A third Convention in 1990 restricting trade and criminalizing personal possession was signed by SVG in 1994. The UN Agency, Commission on Narcotic Drug (CND) governs these conventions and is mandated to meet once a year to decide on the scope of regulatory rules & control by placing substances in Schedule-1 (most stringent), Schedule-II or Schedule-III, the least.
In 1961 in a long contentious five-year global battle, the USA and Canada led the international prohibition of Cannabis supported by China and African nations. India led the fight against that treaty supported by Russia (Soviet Union) and South America.
In January 2019, The World Health Organisation (WHO) after many years of isolation from the Cannabis debate by its powerful sister UN-agency, CND, was finally asked, by nations seeking reform, to make recommendations based on medical research to change the scope of control of cannabis-related substances.
In September 2019, Dr Ralph Gonsalves, in the 74th Session of the UN General Debate, said:
“St. Vincent and the Grenadines has established a well-regulated, export-oriented medical cannabis industry. This industry seeks to marry the latest scientific and pharmaceutical knowledge on cannabis with the long-standing expertise of our traditional cultivators of the plant. In defining the parameters of our medical cannabis sector, St. Vincent and the Grenadines has taken great effort to scrupulously comply with international law while taking into account the specific needs and characteristics of our country, culture, and people. Undoubtedly, the rapidly shifting medical and legal landscape will eventually require the international community to revisit the longstanding treaties governing the use and trade in cannabis. In the interim, it is crucial that the enforcers and interpreters of these international agreement refrain from a brand of hardline orthodoxy that disproportionately affects small states while accommodating the disdainful disregard of the law by more powerful nations”

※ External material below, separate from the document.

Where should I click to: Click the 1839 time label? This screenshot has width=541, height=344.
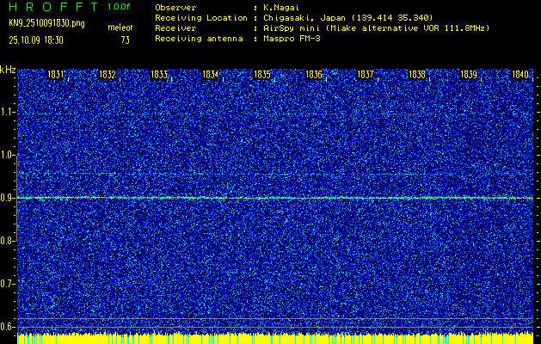(469, 76)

This was an unprecedented yet timely speech from any leader at the UN, however, it would take almost two years before CND’s 40 member nations were allowed their long-anticipated vote on December 2nd 2020.

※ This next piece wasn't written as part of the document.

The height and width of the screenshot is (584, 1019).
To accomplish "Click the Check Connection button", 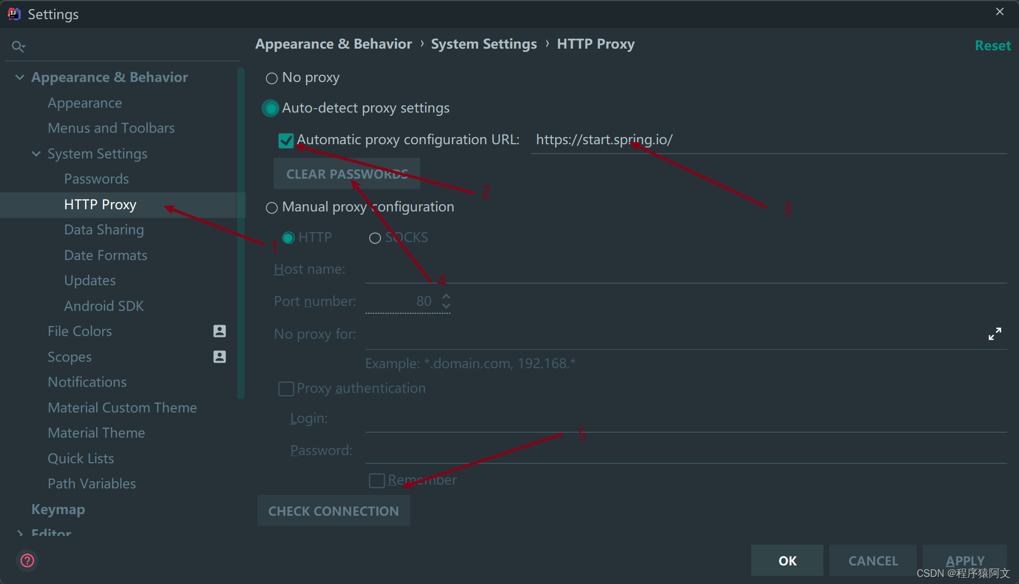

The recommendation to delete cannabis and cannabis resin from Schedule IV of the 1961 Convention, but to maintain it in Schedule I of the 1961 Convention: The Commission passed this by 27 to 25 votes. (Schedule IV includes narcotic drugs designated as having absolutely no known medical benefit or medical use. Clearly an antiquated, outdated view which has long been discredited. However, the narrow margin was quite surprising. While it acknowledged medical benefits of cannabis and opened cannabis for greater legal medical research, the vote still left Cannabis in Schedule-I and subject to all the levels of national and international controls of the 1961 Treaty.
The other four main WHO recommendations were not so successful, most were narrowly defeated as paradoxically the USA, Canada, Europe and South America now led the push for approval while Russia, SE-Asia and African nations voted No, a reversal of 1961.

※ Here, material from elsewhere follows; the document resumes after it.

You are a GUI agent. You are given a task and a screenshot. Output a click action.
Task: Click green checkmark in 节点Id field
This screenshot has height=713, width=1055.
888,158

Recommendation to move dronabinol and its stereoisomers (delta-9-tetrahydrocannabinol), which are man-made psychoactive cannabis, from the 1971 Convention to Schedule I of the 1961 Convention, which already included cannabis was rejected, 23 votes to 28.
Recommendation to delete extracts and tinctures of cannabis (commonly used by indigenous & Rastafari communities) from Schedule I of the 1961 Convention was rejected 24 to 27.
Recommendation to add a footnote to Schedule I of the 1961 Convention to read “Preparations containing predominantly cannabidiol (CBD – a popular non-psychoactive compound) and less than 0.2 per cent of THC, are not under international control”: CND surprisingly rejected this 6 to 43.
Lastly, a recommendation to add certain preparations of dronabinol to Schedule III of the 1961 Convention: was deemed rejected.
The SVG-Medicinal Cannabis Authority has been tracking the WHO recommendations and CND-INCB developments all year.
While MCA applauds Recommendation-I (Removal from S-IV), as a very progressive development for SVG, it was hoped that Cannabis would have been shifted from the stringent Schedule I to II or III. Many will be disappointed by the other rejections, suggesting extreme global polarization and suspicion that only Western countries and Big-Pharma might benefit and dominate.
In 2021 the USA may make serious moves towards Federal legalization, however, the CND vote did not go far enough and still imposes significant restrictions. SVG presses on with the establishment of a well-regulated export-oriented industry and hopes to make 2021 a very positive year.